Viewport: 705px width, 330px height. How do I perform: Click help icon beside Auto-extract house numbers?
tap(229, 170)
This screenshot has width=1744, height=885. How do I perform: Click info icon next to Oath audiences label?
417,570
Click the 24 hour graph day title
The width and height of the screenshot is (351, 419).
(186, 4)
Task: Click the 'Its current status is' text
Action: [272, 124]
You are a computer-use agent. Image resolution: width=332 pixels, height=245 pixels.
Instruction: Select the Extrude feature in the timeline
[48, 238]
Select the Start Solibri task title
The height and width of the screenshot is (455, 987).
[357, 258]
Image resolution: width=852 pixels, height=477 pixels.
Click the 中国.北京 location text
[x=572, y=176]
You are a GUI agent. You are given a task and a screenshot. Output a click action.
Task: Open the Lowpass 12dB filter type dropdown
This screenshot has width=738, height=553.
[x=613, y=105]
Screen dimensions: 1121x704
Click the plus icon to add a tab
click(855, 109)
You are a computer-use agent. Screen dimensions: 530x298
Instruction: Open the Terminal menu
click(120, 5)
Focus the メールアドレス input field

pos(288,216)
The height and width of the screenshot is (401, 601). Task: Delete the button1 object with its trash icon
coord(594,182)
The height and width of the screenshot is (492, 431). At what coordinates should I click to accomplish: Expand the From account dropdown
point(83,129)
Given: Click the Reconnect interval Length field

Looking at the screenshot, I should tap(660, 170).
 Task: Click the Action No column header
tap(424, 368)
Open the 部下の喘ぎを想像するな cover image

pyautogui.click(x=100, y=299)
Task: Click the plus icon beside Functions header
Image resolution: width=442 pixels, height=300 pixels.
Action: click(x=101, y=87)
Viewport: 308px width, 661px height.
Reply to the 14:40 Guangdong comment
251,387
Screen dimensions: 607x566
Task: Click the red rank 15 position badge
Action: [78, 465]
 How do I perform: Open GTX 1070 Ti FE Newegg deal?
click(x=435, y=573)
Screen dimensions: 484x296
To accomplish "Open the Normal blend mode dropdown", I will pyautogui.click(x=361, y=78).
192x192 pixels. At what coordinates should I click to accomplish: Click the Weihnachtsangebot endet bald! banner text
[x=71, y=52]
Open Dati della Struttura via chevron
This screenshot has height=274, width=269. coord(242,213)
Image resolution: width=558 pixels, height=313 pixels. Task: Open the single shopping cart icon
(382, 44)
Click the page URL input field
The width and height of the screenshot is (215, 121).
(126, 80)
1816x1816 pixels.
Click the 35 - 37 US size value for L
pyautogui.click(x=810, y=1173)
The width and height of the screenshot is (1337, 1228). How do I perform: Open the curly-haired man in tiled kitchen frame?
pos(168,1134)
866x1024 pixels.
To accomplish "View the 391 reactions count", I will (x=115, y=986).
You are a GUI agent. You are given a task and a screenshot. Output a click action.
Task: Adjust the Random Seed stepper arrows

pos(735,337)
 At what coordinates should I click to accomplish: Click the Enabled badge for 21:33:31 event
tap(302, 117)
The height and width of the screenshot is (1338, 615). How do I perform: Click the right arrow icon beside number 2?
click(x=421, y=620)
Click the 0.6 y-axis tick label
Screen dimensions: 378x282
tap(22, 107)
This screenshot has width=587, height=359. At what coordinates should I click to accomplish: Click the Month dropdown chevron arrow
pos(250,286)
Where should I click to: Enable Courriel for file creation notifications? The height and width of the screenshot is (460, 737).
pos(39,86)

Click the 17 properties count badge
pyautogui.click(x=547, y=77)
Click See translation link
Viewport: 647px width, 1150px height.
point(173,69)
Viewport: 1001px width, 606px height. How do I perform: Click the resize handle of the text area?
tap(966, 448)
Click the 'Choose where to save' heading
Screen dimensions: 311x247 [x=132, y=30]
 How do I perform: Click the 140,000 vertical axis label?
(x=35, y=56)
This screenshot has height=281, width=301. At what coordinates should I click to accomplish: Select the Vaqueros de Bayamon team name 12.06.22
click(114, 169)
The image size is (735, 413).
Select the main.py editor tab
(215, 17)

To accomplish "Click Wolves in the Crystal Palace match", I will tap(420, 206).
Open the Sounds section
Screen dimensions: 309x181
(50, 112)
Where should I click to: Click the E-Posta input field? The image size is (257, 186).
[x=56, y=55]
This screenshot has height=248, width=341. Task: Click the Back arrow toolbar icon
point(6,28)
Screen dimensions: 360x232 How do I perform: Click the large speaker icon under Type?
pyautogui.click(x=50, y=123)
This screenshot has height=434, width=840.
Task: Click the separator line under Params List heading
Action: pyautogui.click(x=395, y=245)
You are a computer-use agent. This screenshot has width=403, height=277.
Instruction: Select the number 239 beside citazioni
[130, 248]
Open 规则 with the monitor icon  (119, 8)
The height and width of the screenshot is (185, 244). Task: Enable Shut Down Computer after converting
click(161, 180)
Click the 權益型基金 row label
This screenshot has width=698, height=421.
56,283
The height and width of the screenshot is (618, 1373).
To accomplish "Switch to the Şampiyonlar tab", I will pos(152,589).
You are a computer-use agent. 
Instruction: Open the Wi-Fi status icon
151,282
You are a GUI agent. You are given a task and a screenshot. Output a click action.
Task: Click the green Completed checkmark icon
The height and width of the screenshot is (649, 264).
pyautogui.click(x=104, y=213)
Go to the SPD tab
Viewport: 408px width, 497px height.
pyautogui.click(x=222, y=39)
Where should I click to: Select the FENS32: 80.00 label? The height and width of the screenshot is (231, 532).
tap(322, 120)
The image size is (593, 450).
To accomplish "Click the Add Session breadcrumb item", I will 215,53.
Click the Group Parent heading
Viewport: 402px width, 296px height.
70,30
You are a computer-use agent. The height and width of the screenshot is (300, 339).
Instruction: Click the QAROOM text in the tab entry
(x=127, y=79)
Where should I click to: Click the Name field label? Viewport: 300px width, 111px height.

┄┄┄┄┄┄

Would you restate word for word every line from the one holding "The image size is (593, 450)." to the end of the entries, both ends included?

The image size is (593, 450).
To accomplish "Click the Add Session breadcrumb item", I will 215,53.
Click the Group Parent heading
Viewport: 402px width, 296px height.
70,30
You are a computer-use agent. The height and width of the screenshot is (300, 339).
Instruction: Click the QAROOM text in the tab entry
(x=127, y=79)
Where should I click to: Click the Name field label? Viewport: 300px width, 111px height.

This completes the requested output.